There was no pattern to the explosions. Parking meters
lined both sides of Major Street. Sometimes one from the north side would blow, sometimes one from the south. Sometimes two next to each other, sometimes two from different ends of the block. It was like being caught in an ambush, with a hundred insane gunmen all firing whenever they felt like it.
Kyle didn’t want to reveal his powers to everyone on the bus, but he didn’t think he had a choice. Someone could get really hurt —
Just then, the bus’s brakes screeched so loud that the sound made Kyle’s teeth vibrate. A car had slammed to a halt in the intersection in front of them, its windshield a spiderweb of fissures, and the bus driver had to hit the brakes to keep from colliding with it. But the bus was so unbalanced, its right side low on the deflated tires … Kyle could tell from the wobble of the bus, from its velocity and torque …
He did the calculations quickly in his head.
“We’re gonna tip over,” he said.
Sure enough, a moment later, the bus jackknifed and filled with the screams of kids as it pitched this way and that, finally tipping over onto the right side, the one with the two punctured tires.

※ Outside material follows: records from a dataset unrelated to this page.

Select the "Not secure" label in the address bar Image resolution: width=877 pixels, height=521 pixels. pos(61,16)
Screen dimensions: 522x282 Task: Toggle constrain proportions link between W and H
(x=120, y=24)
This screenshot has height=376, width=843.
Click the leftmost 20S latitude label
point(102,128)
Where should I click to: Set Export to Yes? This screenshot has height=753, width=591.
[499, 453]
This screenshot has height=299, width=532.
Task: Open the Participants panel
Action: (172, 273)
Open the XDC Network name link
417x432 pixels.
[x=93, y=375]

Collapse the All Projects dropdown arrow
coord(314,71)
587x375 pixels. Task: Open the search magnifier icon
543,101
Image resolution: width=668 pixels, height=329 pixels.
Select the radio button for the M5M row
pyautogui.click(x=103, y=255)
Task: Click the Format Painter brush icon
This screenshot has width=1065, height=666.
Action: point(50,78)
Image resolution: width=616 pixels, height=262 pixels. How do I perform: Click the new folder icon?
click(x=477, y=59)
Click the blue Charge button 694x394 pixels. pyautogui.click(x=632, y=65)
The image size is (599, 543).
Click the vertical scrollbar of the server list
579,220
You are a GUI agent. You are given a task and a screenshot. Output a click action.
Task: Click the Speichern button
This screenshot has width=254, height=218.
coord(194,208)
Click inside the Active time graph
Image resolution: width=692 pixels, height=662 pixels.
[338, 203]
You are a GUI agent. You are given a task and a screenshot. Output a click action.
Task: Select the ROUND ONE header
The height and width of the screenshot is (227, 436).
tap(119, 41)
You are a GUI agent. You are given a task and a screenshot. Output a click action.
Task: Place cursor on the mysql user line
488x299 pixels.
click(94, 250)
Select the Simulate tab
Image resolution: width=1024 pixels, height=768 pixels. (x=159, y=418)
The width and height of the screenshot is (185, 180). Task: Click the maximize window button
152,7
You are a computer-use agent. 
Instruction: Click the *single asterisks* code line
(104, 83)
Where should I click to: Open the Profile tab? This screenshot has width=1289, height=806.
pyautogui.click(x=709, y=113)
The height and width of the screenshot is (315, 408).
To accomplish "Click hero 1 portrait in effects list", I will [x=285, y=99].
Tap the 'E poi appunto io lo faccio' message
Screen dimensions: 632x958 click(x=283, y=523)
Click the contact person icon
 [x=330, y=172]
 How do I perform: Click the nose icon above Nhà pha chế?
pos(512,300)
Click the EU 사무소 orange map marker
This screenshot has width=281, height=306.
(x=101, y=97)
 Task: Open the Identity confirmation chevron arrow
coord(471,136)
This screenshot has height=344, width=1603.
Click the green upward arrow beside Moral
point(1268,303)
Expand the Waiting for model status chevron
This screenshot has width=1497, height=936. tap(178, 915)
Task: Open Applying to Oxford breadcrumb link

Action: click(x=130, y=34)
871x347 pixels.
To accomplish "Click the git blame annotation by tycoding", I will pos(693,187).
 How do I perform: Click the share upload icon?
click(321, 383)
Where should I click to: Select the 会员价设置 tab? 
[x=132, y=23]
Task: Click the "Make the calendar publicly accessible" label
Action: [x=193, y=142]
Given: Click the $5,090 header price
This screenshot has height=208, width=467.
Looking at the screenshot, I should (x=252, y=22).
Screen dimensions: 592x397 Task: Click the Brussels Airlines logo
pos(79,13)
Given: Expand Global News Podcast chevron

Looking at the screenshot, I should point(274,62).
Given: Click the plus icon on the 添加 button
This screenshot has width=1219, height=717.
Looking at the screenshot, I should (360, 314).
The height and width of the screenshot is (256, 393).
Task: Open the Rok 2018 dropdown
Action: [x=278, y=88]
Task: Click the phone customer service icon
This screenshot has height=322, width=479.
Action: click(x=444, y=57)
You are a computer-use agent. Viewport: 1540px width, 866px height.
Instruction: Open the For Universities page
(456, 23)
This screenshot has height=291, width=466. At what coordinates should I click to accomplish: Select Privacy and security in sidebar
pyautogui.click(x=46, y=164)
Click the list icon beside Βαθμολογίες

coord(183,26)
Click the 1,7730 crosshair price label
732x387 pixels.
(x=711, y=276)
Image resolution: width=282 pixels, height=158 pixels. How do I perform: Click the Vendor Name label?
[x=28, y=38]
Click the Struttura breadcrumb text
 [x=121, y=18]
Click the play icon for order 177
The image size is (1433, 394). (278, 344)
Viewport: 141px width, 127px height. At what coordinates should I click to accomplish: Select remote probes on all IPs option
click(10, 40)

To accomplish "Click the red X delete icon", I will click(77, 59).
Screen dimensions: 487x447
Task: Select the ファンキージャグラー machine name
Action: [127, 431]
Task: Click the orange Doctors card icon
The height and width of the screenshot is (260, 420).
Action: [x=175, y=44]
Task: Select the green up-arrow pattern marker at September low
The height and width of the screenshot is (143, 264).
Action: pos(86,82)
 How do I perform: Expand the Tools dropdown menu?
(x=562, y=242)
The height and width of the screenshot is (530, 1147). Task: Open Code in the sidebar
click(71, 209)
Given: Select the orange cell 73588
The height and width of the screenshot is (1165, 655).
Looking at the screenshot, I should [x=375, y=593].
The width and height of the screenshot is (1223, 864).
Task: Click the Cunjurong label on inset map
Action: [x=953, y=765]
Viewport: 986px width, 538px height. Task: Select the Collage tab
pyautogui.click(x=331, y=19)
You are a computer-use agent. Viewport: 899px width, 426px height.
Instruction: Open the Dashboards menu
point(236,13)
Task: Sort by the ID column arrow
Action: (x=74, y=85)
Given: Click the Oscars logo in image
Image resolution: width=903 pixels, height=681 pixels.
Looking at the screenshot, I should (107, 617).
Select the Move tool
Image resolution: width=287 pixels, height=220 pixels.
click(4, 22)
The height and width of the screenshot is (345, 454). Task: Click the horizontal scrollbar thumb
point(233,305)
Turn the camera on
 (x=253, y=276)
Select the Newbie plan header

There was a moment of shocked silence, and then everyone started screaming again. The bus was on its side, and all the kids who’d been sitting on the left side of the bus had collapsed and dropped onto the kids on the right side. Moans and groans filled the air.
Fortunately, Kyle had seen this coming. Even though he was sitting on the left side, he’d managed to brace himself between the wall and the seat back, then looped an arm through Mairi’s backpack so that she was hanging from it instead of dropping like everyone else had. She looked up at him in confusion and gratitude and fear, and in that moment Kyle thought that maybe he saw what the Mad Mask saw. Maybe Mairi was beautiful.
“Gonna let you down now,” he told her, pretending to be straining with the effort of holding her up.
“Be careful,” she said. “Don’t hurt yourself.”
Kyle had to laugh in the privacy of his own head. He could pick up the entire bus and not feel it.